Directions:
Go over the records and copy every line with the string "will".
Segment Open
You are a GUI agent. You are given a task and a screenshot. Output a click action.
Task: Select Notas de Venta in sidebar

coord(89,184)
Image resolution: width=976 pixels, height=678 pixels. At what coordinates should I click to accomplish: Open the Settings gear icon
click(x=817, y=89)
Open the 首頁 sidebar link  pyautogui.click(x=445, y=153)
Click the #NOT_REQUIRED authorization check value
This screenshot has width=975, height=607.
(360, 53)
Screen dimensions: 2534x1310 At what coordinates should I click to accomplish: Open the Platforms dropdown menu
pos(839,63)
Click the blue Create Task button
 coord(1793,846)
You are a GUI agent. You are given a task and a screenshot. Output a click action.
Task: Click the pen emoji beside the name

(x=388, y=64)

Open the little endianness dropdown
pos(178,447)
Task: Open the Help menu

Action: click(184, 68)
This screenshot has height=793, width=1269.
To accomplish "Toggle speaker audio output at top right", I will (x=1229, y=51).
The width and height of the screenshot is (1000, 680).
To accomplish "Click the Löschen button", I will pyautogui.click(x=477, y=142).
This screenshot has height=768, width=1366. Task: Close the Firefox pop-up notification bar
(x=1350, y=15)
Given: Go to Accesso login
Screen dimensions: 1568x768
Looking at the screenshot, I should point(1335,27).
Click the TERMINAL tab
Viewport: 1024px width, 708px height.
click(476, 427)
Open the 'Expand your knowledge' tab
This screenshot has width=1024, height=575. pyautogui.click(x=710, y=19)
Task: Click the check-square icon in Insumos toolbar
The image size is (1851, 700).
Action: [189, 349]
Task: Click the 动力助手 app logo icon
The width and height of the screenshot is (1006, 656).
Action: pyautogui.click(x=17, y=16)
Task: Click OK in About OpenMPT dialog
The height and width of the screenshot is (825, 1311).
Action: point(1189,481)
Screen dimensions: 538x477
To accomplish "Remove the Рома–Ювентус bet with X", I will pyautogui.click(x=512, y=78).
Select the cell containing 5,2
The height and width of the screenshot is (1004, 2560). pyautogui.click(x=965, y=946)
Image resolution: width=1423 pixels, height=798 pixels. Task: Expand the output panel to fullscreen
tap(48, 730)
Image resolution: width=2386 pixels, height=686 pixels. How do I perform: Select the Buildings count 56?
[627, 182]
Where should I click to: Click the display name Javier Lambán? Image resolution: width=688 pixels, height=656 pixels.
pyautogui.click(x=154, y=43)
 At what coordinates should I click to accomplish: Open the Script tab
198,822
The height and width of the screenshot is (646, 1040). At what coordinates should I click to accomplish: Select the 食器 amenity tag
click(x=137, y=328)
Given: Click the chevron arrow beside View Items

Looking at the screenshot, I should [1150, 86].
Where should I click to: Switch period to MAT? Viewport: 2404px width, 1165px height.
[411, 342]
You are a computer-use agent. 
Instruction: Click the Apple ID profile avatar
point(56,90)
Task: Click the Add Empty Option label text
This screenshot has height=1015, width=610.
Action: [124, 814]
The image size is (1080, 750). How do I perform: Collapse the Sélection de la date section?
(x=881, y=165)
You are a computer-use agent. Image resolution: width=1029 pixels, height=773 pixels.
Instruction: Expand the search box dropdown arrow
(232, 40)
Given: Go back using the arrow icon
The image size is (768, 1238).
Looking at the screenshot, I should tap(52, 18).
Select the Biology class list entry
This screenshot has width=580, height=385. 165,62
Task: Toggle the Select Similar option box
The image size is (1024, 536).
Segment Closed
Result of this exercise:
To accomplish "Toggle speaker audio output at top right", I will (x=1229, y=51).
To accomplish "Click the Löschen button", I will pyautogui.click(x=477, y=142).
To accomplish "Remove the Рома–Ювентус bet with X", I will pyautogui.click(x=512, y=78).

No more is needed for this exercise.